# TASK DESCRIPTION:
After locating the line with "Task: Maximize the panel with chevron up", retype it and every later line exactly, stopping at the end of the records.

# EXERCISE DATA:
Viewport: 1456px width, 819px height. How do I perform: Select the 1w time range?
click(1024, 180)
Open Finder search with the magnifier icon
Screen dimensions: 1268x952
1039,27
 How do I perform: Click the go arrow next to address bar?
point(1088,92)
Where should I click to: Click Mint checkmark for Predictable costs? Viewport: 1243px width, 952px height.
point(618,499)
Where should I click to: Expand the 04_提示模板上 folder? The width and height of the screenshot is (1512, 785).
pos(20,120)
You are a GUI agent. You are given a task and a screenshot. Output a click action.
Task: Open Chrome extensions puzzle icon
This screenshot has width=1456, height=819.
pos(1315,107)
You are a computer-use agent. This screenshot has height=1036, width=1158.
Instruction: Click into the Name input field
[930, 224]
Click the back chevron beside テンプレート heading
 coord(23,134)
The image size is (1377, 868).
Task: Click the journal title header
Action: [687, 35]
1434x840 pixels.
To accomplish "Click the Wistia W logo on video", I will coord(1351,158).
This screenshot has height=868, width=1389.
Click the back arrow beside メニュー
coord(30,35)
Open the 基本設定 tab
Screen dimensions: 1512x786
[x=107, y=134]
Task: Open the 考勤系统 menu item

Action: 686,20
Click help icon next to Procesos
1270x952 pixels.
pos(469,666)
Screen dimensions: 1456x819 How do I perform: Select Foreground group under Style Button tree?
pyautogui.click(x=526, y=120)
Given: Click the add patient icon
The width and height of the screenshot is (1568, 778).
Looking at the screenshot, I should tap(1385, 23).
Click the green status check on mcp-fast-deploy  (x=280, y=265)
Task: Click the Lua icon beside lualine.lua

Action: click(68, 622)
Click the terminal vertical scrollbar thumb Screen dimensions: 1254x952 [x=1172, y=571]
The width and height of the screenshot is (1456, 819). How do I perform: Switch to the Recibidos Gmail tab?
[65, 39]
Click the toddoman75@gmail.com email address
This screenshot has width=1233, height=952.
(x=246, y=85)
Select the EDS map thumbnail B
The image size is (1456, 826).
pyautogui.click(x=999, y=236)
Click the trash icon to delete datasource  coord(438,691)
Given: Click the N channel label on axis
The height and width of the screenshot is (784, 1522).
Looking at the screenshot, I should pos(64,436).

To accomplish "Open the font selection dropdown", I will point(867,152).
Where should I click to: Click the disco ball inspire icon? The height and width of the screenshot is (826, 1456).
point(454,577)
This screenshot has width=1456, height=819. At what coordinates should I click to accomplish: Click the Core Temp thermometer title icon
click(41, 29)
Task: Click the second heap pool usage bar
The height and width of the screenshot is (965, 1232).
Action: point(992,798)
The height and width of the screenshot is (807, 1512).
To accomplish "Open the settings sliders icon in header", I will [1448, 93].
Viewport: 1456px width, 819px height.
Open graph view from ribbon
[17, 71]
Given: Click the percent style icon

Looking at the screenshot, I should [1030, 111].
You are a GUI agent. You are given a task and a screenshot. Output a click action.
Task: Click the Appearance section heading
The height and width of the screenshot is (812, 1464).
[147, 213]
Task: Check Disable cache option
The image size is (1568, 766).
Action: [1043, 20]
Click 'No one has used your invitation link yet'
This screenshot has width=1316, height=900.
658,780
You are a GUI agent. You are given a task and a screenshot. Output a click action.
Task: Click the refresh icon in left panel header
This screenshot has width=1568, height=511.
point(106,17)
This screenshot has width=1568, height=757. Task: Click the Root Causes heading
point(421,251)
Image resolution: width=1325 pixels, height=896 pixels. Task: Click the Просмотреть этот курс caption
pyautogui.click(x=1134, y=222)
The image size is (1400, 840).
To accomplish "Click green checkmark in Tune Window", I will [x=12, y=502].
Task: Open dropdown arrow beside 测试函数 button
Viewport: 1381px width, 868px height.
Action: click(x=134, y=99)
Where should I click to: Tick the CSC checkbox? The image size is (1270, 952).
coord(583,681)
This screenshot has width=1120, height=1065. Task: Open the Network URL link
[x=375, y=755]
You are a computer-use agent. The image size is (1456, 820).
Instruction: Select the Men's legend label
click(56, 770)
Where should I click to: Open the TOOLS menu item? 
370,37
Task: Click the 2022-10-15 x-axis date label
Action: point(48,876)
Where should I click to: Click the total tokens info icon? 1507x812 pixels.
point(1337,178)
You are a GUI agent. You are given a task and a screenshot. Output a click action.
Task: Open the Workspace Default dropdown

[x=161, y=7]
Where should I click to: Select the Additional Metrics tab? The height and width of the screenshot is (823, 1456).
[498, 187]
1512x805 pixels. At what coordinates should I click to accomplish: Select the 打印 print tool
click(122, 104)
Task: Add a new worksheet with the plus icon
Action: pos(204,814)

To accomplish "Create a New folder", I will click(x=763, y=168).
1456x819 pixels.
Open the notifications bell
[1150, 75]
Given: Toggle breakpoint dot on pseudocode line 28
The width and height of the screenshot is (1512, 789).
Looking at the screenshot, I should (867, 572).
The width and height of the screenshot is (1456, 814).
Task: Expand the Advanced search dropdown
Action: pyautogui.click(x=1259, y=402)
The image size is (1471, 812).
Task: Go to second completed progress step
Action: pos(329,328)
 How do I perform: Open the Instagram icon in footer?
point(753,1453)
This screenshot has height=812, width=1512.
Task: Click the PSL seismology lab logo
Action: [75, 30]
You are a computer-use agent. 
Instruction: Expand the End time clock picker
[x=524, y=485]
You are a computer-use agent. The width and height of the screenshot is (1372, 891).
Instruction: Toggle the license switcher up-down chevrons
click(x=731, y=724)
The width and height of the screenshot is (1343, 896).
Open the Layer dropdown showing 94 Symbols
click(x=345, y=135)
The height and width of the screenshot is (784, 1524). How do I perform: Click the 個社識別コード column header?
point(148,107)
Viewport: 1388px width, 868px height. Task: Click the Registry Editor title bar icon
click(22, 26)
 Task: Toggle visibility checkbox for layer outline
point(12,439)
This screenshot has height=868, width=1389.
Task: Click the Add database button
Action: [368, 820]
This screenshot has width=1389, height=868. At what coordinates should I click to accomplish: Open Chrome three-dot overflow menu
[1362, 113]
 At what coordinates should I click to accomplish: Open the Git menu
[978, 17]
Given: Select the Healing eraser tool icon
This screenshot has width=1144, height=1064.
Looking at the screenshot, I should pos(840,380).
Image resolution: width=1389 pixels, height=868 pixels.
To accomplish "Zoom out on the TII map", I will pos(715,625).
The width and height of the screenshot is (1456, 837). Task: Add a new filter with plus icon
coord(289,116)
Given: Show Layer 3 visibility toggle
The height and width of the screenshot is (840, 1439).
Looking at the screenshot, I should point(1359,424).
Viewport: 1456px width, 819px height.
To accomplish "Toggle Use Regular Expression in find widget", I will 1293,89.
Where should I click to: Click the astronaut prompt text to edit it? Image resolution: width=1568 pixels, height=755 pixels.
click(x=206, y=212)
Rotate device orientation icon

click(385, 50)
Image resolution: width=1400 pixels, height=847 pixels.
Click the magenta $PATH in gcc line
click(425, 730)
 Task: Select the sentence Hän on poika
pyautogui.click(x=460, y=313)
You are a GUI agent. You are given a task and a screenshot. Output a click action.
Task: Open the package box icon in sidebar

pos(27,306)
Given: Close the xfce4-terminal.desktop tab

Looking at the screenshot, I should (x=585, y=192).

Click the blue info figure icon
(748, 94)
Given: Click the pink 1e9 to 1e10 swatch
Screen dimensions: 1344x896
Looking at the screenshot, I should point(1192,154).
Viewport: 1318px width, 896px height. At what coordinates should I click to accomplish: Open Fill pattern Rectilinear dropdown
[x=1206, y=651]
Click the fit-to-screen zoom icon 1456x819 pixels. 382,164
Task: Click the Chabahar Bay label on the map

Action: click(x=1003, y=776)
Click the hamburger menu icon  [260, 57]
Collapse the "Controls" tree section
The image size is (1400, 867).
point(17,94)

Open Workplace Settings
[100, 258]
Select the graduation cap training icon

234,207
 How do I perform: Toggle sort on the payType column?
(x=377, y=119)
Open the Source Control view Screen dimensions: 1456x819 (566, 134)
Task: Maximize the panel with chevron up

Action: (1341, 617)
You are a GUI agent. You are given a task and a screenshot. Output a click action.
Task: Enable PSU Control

# ANSWER SECTION:
Task: Maximize the panel with chevron up

Action: (1341, 617)
You are a GUI agent. You are given a task and a screenshot. Output a click action.
Task: Enable PSU Control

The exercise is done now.